Debut album from vocalist/flautist duo both charms and bewitches

Bitch ‘n’ Monk is a duo of London singer and guitarist Heidi Heidelberg and Colombian flautist Mauricio Velasierra. They make work of uncompromising novelty - dense but exhilarating collages of soaring vocals, restless guitar and intricate, percussive flute, spiced with loops and effects. It sounds as though there are at last four of them, and although the pair’s commitment to their own sound is palpable, their idealism lives happily alongside much passion, humour and melody, which makes the listening experience more charm than offensive.

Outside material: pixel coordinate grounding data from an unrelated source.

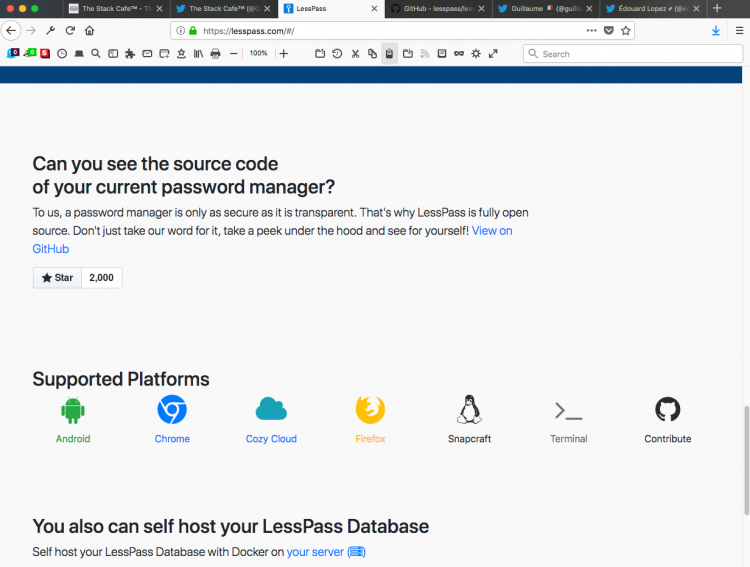Open the Contribute GitHub octocat icon

pyautogui.click(x=667, y=409)
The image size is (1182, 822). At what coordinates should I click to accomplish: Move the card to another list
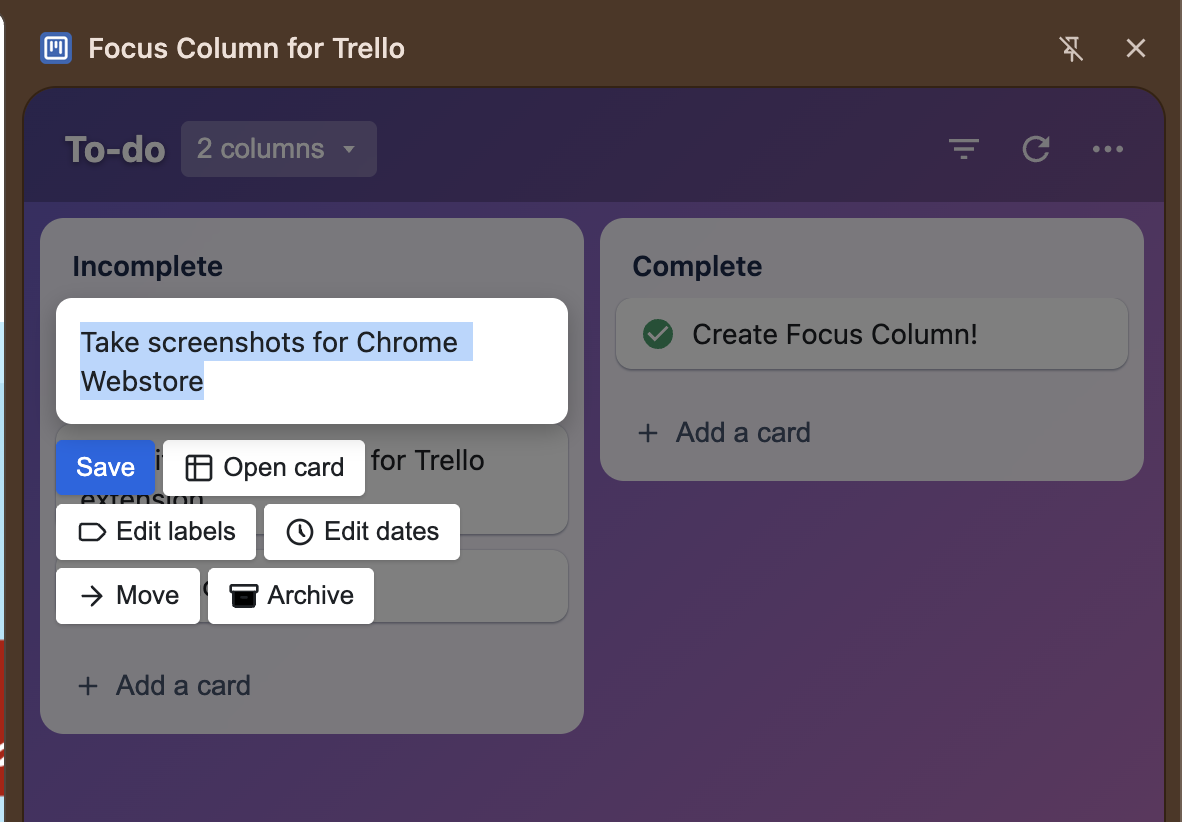pyautogui.click(x=127, y=595)

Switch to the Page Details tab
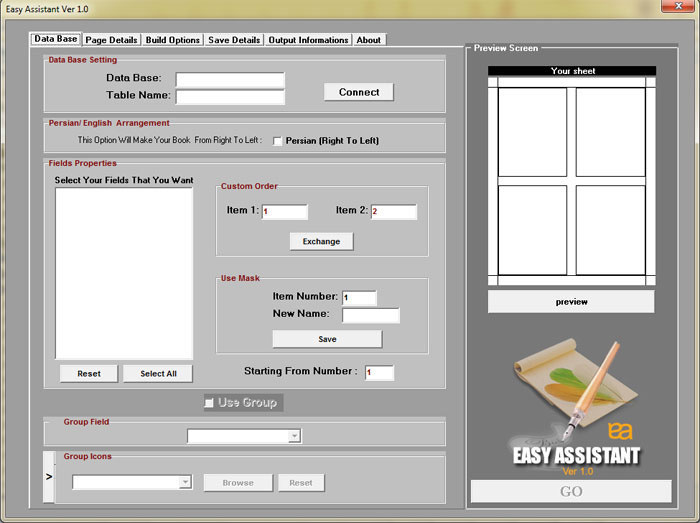(111, 40)
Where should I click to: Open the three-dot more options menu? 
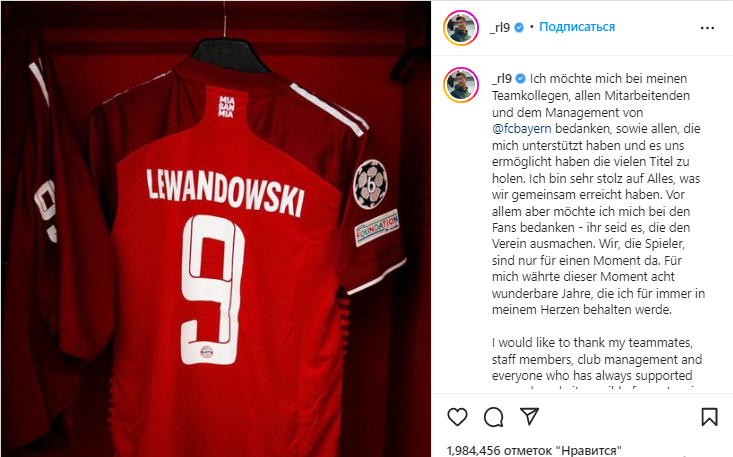point(707,28)
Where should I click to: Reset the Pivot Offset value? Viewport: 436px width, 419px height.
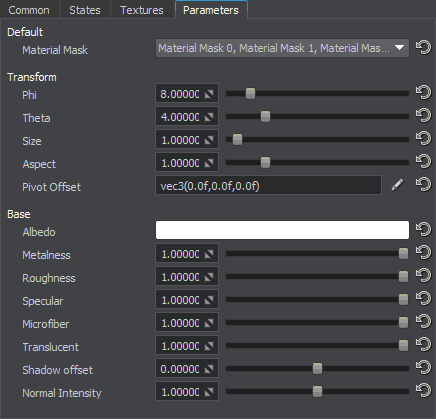pyautogui.click(x=423, y=185)
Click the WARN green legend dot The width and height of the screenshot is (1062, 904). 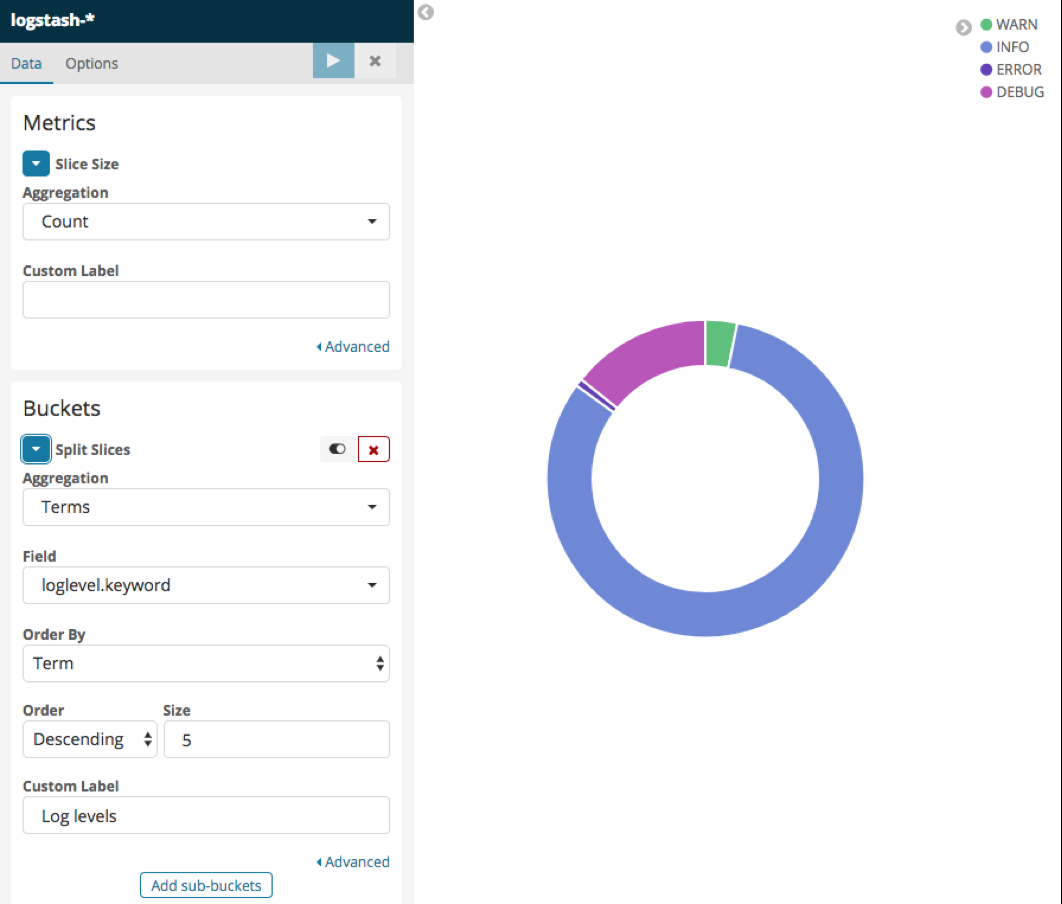[x=986, y=25]

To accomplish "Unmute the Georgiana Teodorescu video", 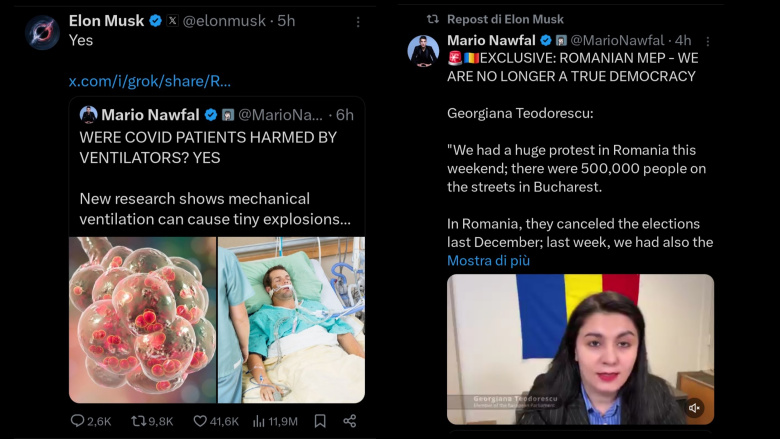I will [695, 407].
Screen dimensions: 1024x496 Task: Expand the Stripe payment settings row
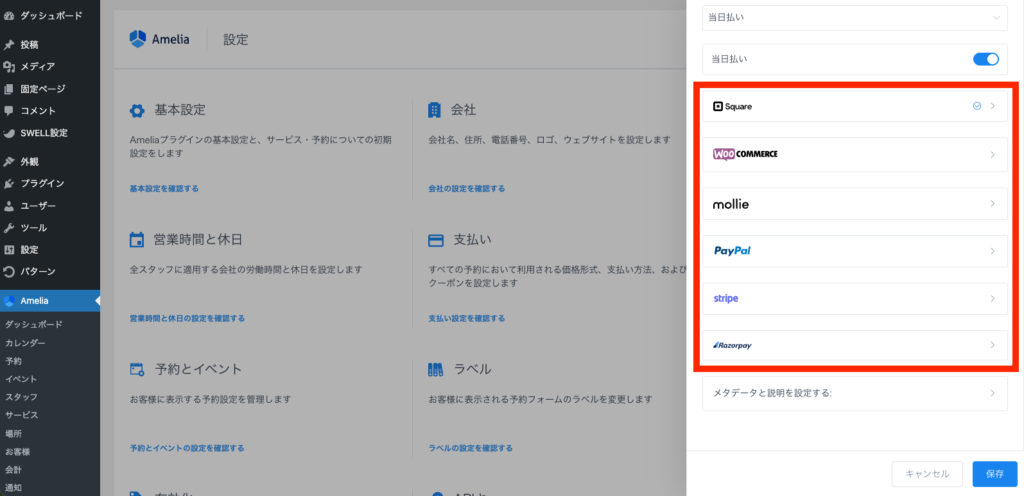(854, 298)
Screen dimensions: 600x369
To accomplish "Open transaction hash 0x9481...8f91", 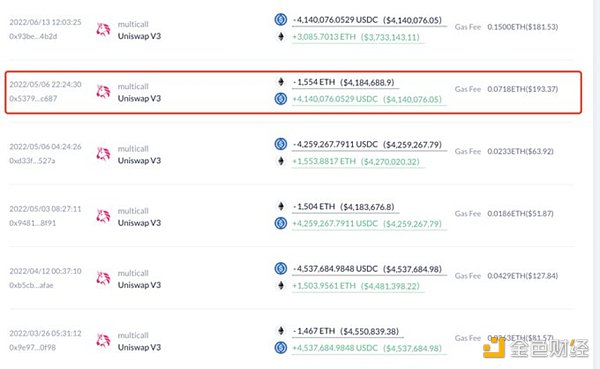I will coord(33,223).
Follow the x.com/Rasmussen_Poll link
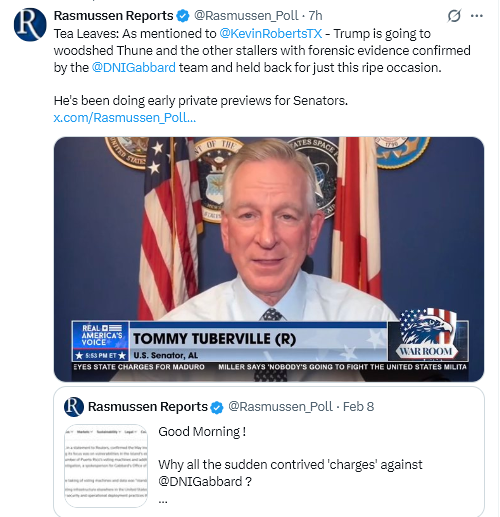Viewport: 500px width, 517px height. tap(125, 118)

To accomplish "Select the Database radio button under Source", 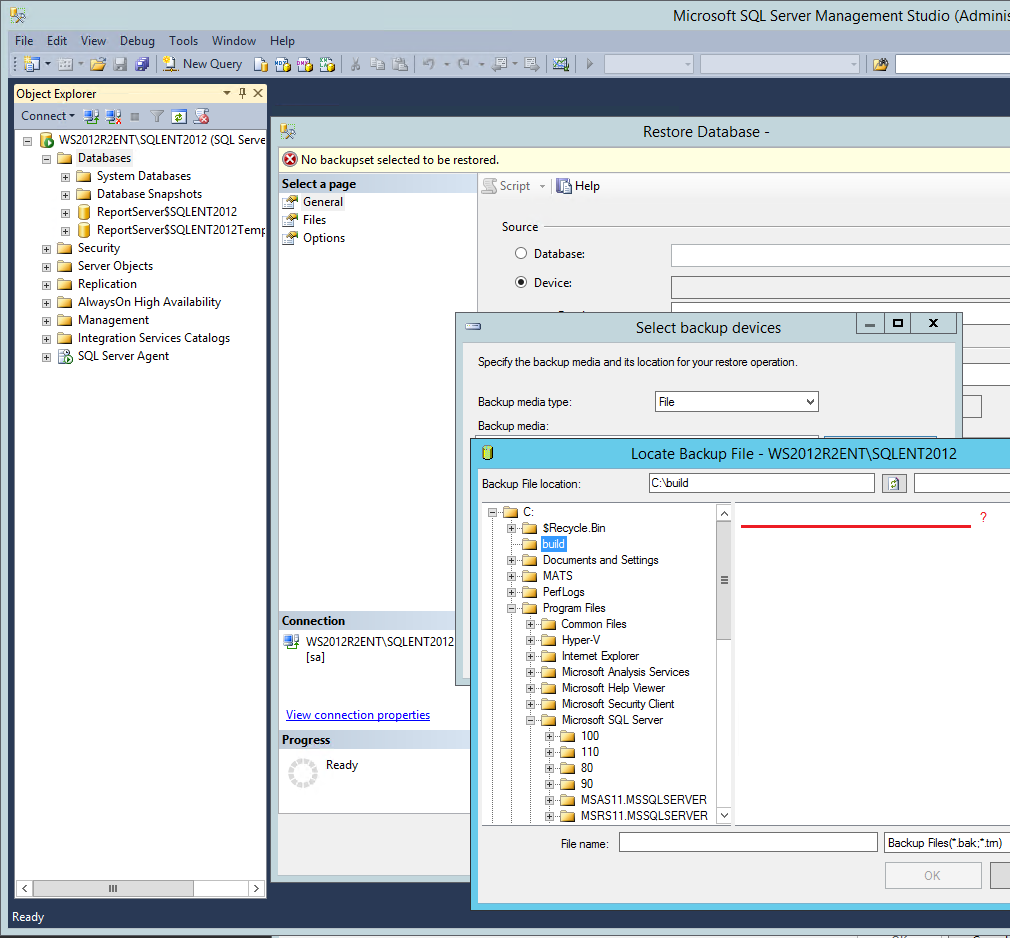I will [520, 253].
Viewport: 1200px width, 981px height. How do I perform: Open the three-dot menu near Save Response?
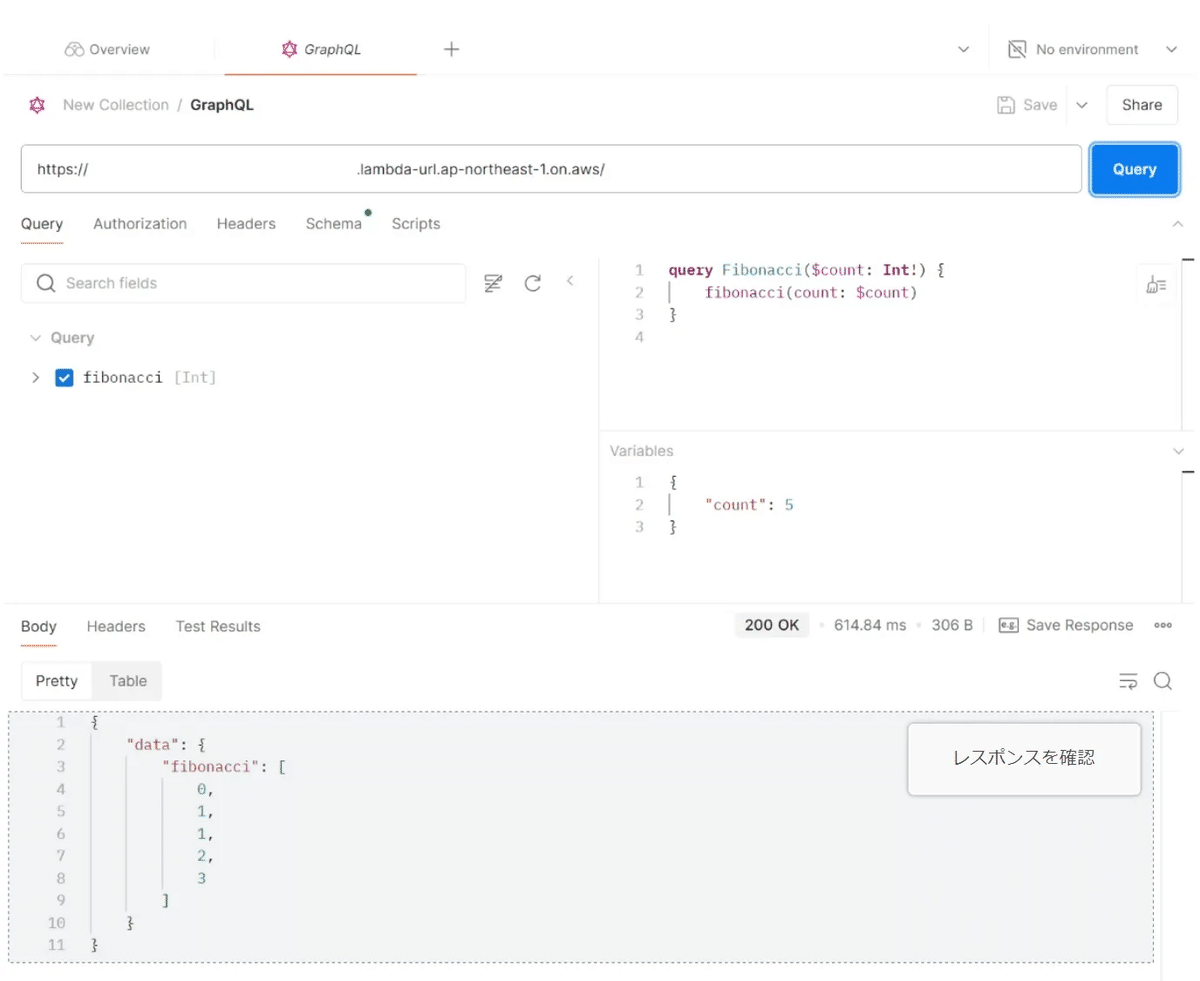pyautogui.click(x=1162, y=624)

Their first LP, Fulafalonga, was widely admired two years ago, and this, their first full-length release, picks up where their previous record left off, in not only an unmistakable sound-world of their own, but in many ways, their own genre. Andean punk opera? Existentialist hip-hop? The lyrics, like the music, are all-original - a Bitch ‘n’ Monk cover is a contradiction in terms - and are substantial pieces of writing in themselves; part meditation, part poem, part essay, they combine direct political comment (opening song “Mother Shipton’s Wayno” laments “creatures dying/leaders waging war”) with more existential exploration of a kaleidoscope of contemporary ills. Heidelberg is particularly angry about the listless avarice of contemporary consumer culture. “Yeah you’re alive/But who would you die for?” she sings on “Moolah”: “You drip dry by the window/You’re lifestyle’s in a limbo.” It’s pungent, engaging, compelling work.  

The echoes span John Lydon to Thomas Adès

The duo’s on-the-nose politics places them in a distinguished line of protesting outsider musicians, from Kurt Weill to the Sleaford Mods, but their musical finesse enables them to charm as well as batter an audience. Although their literary heft requires extensive narrative passages in songs of five or six minutes, Heidelberg’s quasi-operatic vocals are entrancing, and her control of volume and tone, especially at the delicate end of her range, is breathtaking. The echoes span John Lydon to Thomas Adès.  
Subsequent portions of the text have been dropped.